### EXERCISE DESCRIPTION
Copies of all lines containing the string "height" are needed from the data below.

### SUPPLIED RECORDS
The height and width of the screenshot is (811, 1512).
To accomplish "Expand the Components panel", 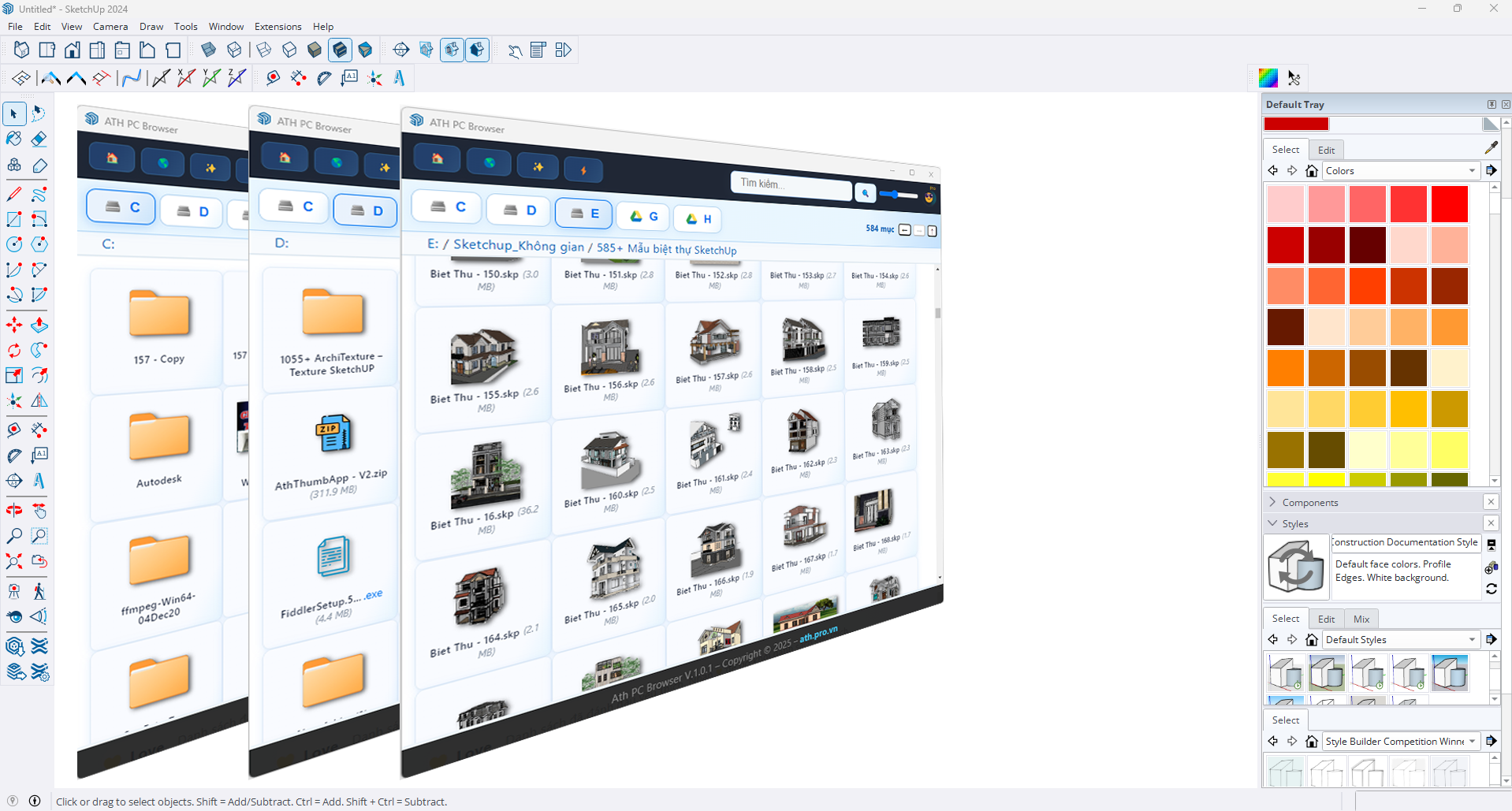I will tap(1309, 503).
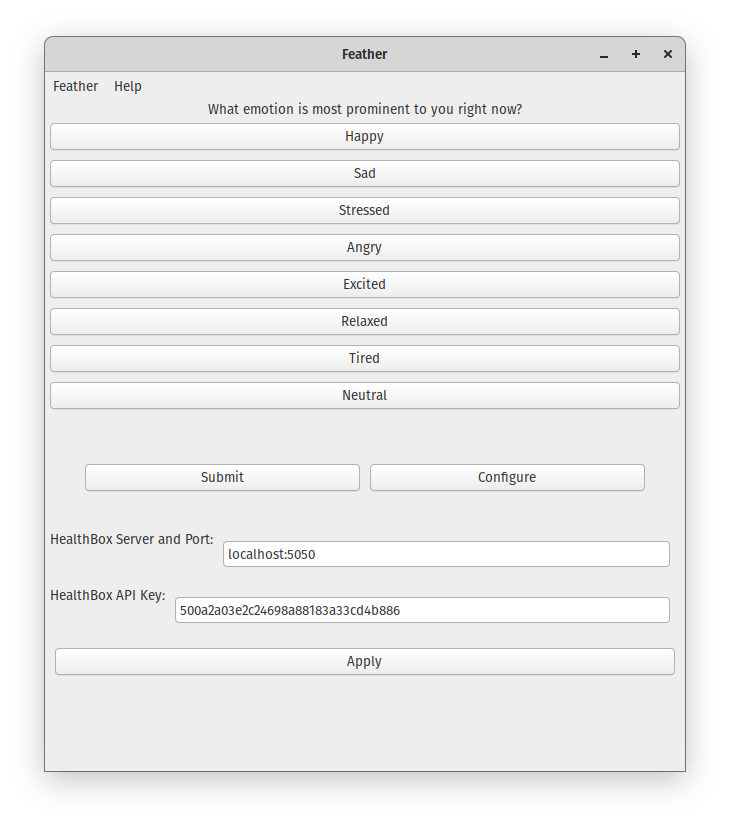Select Angry as your emotion
Screen dimensions: 730x824
click(364, 248)
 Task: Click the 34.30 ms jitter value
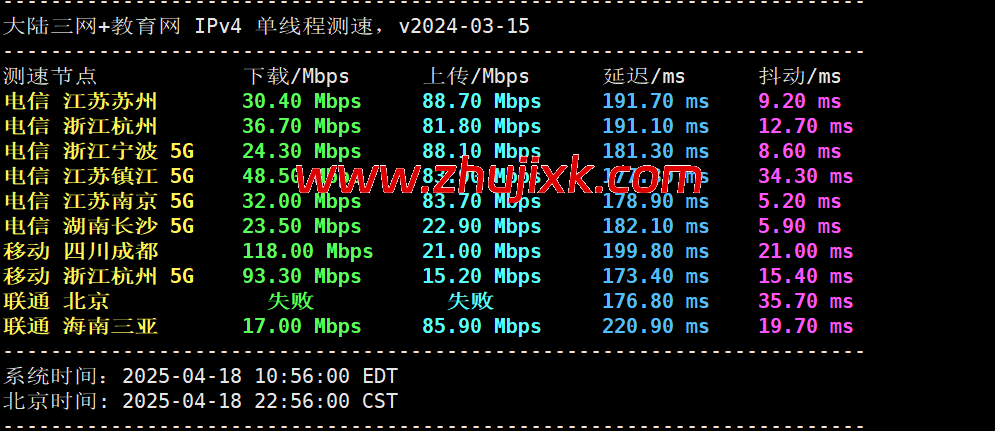(x=805, y=176)
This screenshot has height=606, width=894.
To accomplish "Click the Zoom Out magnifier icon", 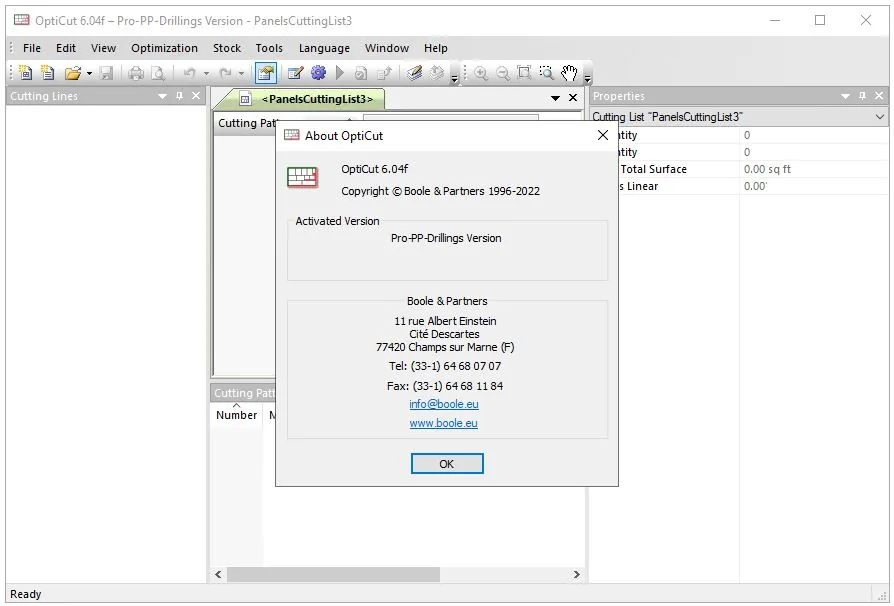I will coord(502,73).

### OUTPUT OF THE TASK
The height and width of the screenshot is (811, 1512).
This screenshot has height=606, width=894.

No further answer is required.